**Work item:**
Return exactly the lines below, starting with the one that has "Viewport: 768px width, 386px height." and going on through the one that has "Click the 前往DIPS繳費".

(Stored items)
┌──

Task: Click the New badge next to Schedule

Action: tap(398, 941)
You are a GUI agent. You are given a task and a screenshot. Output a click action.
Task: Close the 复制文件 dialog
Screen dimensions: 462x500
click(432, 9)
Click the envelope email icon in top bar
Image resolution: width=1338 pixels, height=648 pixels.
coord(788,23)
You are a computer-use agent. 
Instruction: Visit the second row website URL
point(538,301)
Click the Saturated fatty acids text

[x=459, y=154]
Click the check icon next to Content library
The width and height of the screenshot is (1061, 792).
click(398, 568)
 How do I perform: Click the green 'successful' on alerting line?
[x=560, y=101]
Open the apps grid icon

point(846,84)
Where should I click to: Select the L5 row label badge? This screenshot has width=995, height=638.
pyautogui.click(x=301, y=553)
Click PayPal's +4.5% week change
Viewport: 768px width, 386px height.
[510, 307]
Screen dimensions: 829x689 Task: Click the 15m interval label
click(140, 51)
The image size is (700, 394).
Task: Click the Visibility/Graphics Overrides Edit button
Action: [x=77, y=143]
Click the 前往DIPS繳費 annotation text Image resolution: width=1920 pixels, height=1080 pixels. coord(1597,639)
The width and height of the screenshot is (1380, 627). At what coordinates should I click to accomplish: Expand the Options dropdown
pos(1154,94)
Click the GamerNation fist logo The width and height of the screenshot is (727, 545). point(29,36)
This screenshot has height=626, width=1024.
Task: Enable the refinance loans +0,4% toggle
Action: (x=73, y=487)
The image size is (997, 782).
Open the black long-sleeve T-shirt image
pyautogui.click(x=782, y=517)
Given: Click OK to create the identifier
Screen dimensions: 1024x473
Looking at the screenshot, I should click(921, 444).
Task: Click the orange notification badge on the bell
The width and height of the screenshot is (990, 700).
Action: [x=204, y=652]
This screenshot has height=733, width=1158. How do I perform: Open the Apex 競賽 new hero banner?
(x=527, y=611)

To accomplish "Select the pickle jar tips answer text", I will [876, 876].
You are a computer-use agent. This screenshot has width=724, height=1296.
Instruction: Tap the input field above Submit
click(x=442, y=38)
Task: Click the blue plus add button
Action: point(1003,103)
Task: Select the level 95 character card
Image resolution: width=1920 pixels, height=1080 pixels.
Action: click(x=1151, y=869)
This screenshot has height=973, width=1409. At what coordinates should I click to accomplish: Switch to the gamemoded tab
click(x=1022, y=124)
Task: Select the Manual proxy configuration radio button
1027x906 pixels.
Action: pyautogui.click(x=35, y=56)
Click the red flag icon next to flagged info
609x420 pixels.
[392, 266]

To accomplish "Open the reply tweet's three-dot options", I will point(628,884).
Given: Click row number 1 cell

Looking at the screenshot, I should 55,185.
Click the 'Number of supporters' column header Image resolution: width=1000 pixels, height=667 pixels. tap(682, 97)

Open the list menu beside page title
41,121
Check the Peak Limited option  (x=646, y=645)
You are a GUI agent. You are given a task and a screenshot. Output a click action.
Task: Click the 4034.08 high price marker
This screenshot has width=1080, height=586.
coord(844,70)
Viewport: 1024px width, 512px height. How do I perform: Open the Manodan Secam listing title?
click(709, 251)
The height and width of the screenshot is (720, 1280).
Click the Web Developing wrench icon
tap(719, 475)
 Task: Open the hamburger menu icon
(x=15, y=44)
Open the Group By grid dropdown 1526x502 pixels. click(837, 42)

└──

**Finished exercise:**
Viewport: 768px width, 386px height.
[510, 307]
Screen dimensions: 829x689 Task: Click the 15m interval label
click(140, 51)
The image size is (700, 394).
Task: Click the Visibility/Graphics Overrides Edit button
Action: [x=77, y=143]
Click the 前往DIPS繳費 annotation text Image resolution: width=1920 pixels, height=1080 pixels. coord(1597,639)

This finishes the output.